**Uit te voeren opdrachten:**
**A.** Geef het gedeelte van de leestekst over de ontginning van De Brand letterlijk weer: begin bij de woorden "Hoevenstrokenontginningen zoals bij" en stop na "type meer plaats.".
**B.** Zet de tekst over de hoevestroken van De Brand voort, aansluitend op de laatste zin.

**Leestekst:**

───

3.2.2 Analyse van het landschappatroon

Het weerbarstige landschap van De Brand maakte een gemeenschappelijke aanpak van de ontginning noodzakelijk. Een individuele ontginner kon de natte en zware leembodems kennelijk niet de baas. Het gebied werd in stroken verdeeld. Elke ontginner kreeg zo’n strook, waarop hij zijn landbouwbedrijf vestigde, een zogenaamde hoevestrook. De stroken liggen evenwijdig aan de gradiënt van hoog naar laag en van lemig zand naar zware leem. Zo kreeg elke ontginner een evenredig deel van alle goede, matige en slechte gronden binnen zijn strook.

De aanpak van de ontginning leidde tot een opmerkelijk systematisch ingericht landschap, dat sterk contrasteert met het omliggende, onregelmatig ingerichte, kampenlandschap. De evenredige verdeling van bodemcondities binnen elke hoevestrook, leidde bovendien tot een karakteristiek grondgebruik, met akkers dicht bij de ontginningsbasis, daarachter een zone met graslanden en achterin, op de natste en zwaarste gronden, bos. Deze structuur is duidelijk herkenbaar op de topografische kaart van 1850. Of deze structuur vanaf de ontginning van De Brand heeft bestaan is niet duidelijk. Uit documenten in het Schepenprotocol van ’s Hertogenbosch blijkt echter wel dat er in de veertiende eeuw beemden aanwezig waren75. Vermelding van

betaling van pachten, in die periode, in de vorm van rogge doet vermoeden dat er ook akkerland was. Bovendien zijn er uit andere bronnen aanwijzingen dat er bos aanwezig was in de middeleeuwen (par. 3.2.5). Het ligt voor de hand dat deze grondgebruiksvormen gedurende de Late Middeleeuwen, in grote lijnen dezelfde zonering vertoonden als in de negentiende eeuw.

Hoevenstrokenontginningen zoals bij Udenhout, worden getypeerd als waldhufen of boshoevenontginningen76. De oorsprong van dit type ontginningen wordt in het

Duitse middelgebergte gezocht77. In Nederland zijn dit type ontginningen later

ontstaan, grofweg in de periode 1150 – 135078. Ze worden meestal in leemrijke,

relatief vlak gelegen gebieden aangetroffen, zoals in De Brand het geval is. Na de Middeleeuwen vonden geen ontginningen van dit type meer plaats.

De breedte van de stroken in boshoeveontginningen is meestal 150 meter, maar ze kunnen tot 400 meter breed zijn. De lengte van de stroken is over het algemeen zeer variabel en loopt uiteen van 200 – 1400 meter79. Volgens Kroes varieert in Udenhout

de breedte van de stroken van 150-200 meter.

───

**Lijst van items:**

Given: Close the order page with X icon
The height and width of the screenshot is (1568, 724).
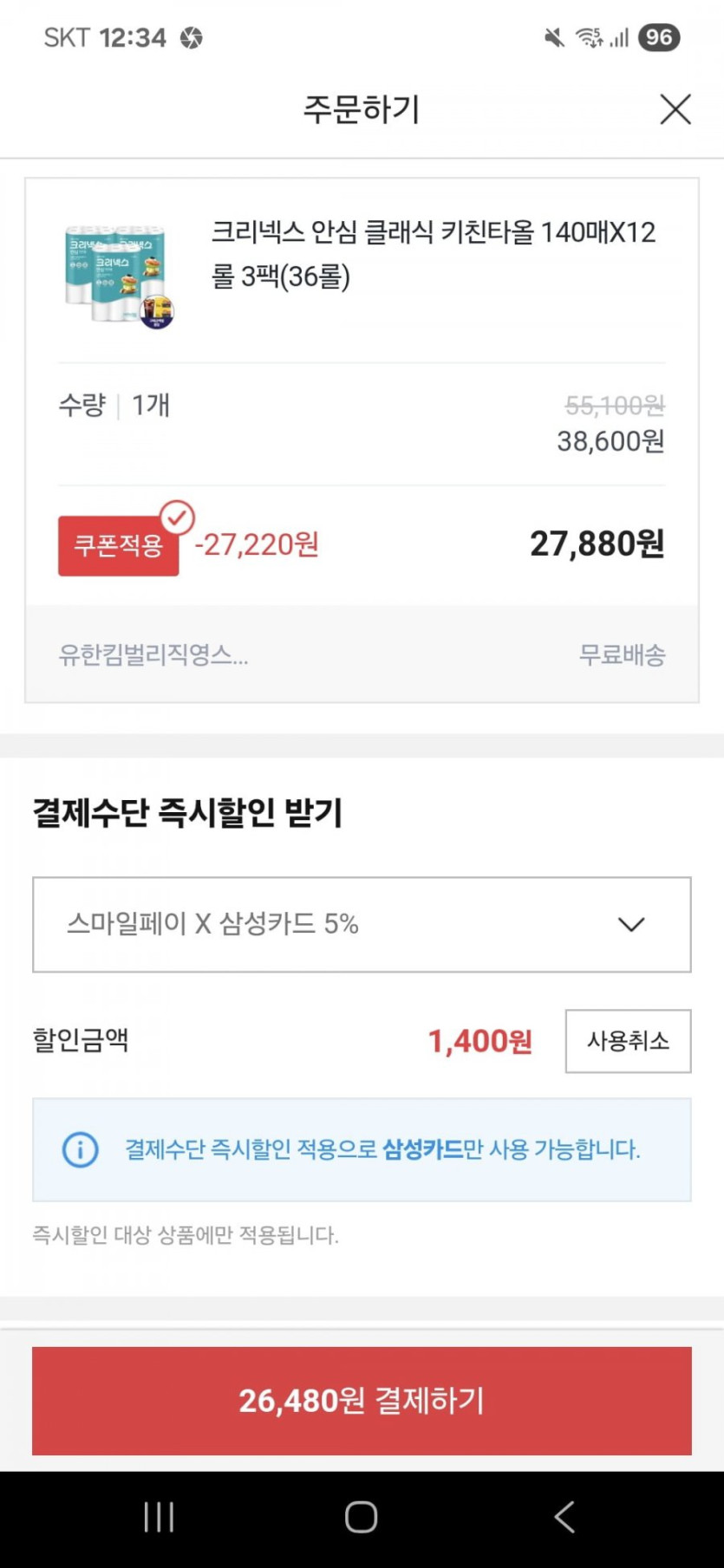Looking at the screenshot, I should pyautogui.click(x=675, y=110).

───

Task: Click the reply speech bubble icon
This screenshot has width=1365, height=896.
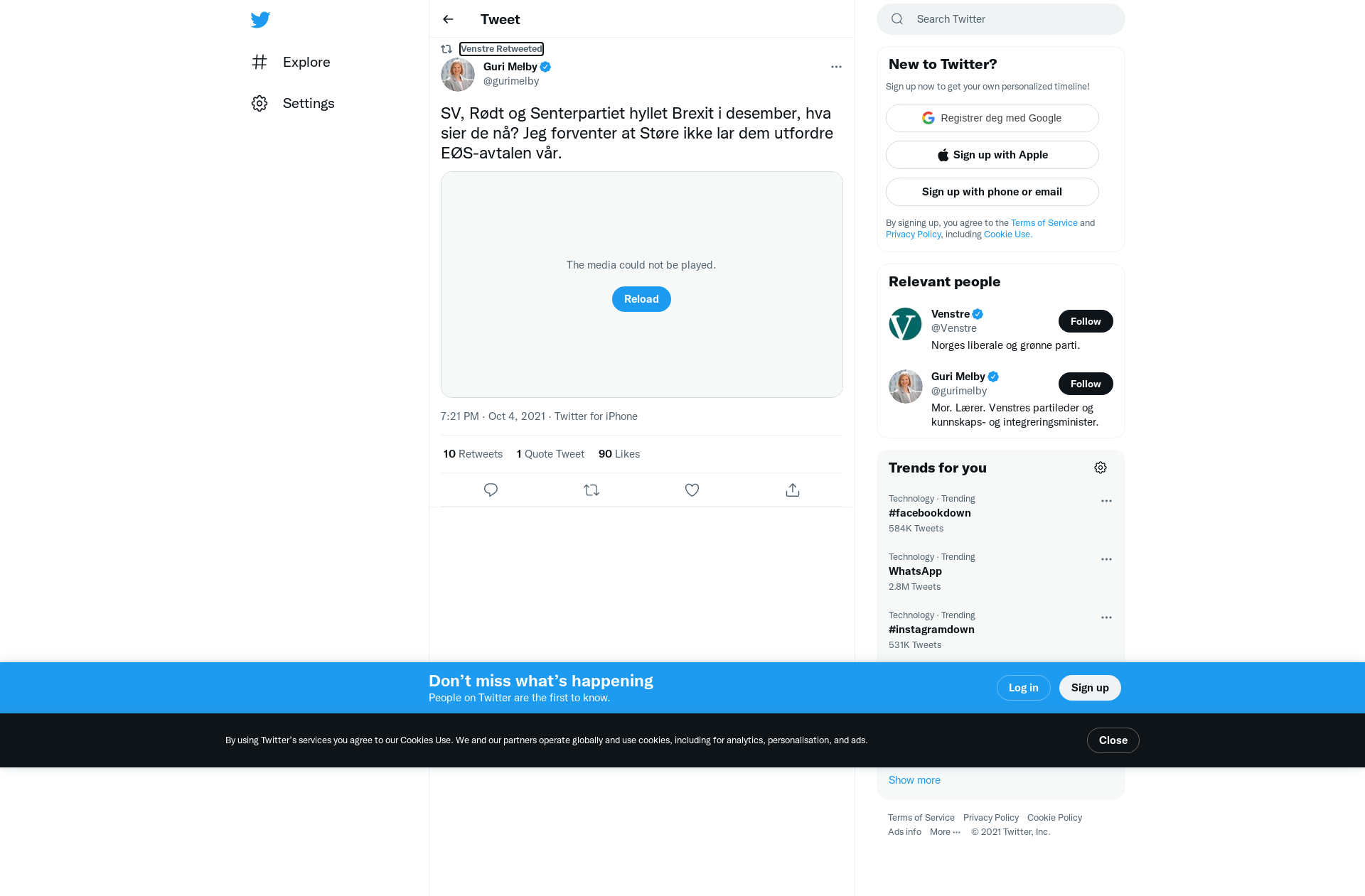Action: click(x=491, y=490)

───

**Oefeningsresultaten:**
**A.**
Hoevenstrokenontginningen zoals bij Udenhout, worden getypeerd als waldhufen of boshoevenontginningen76. De oorsprong van dit type ontginningen wordt in het

Duitse middelgebergte gezocht77. In Nederland zijn dit type ontginningen later

ontstaan, grofweg in de periode 1150 – 135078. Ze worden meestal in leemrijke,

relatief vlak gelegen gebieden aangetroffen, zoals in De Brand het geval is. Na de Middeleeuwen vonden geen ontginningen van dit type meer plaats.

**B.**
Een analyse van de minuutplans van het oudste kadaster wijst echter op een veel grotere variatie in de breedte van de stroken. Deze loopt uiteen van 125 tot 300 meter. De lengte van de stroken, tot circa 2700 meter, is echter voor Nederlandse begrippen uitzonderlijk lang.80

75 Spierings, 1984; tabel 3, 4 en 5. 76 Kroes, 1991 77 Vervloet, 1986. 78 Kroes, 1991. 79 Kroes, 1991. 80 Kroes, 1991.

Kroes rekent de boshoeveontginningen van De Brand tot het primaire type. Dat wil zeggen dat al direct bij de eerste ontginning het landschap in stroken werd

opengelegd. Andere perceelvormen ontbreken81. Voor de ontginningen bij

Udenhout, vormde de Groenstraat waarschijnlijk de ontginningsbasis. Deze ligt namelijk op een wat hogere rug in het landschap, en vormde daarmee een aantrekkelijk startpunt voor de ontginners. Het hier aangetroffen aardewerk uit de periode tussen 1250 en 1500, ondersteunt dit idee82.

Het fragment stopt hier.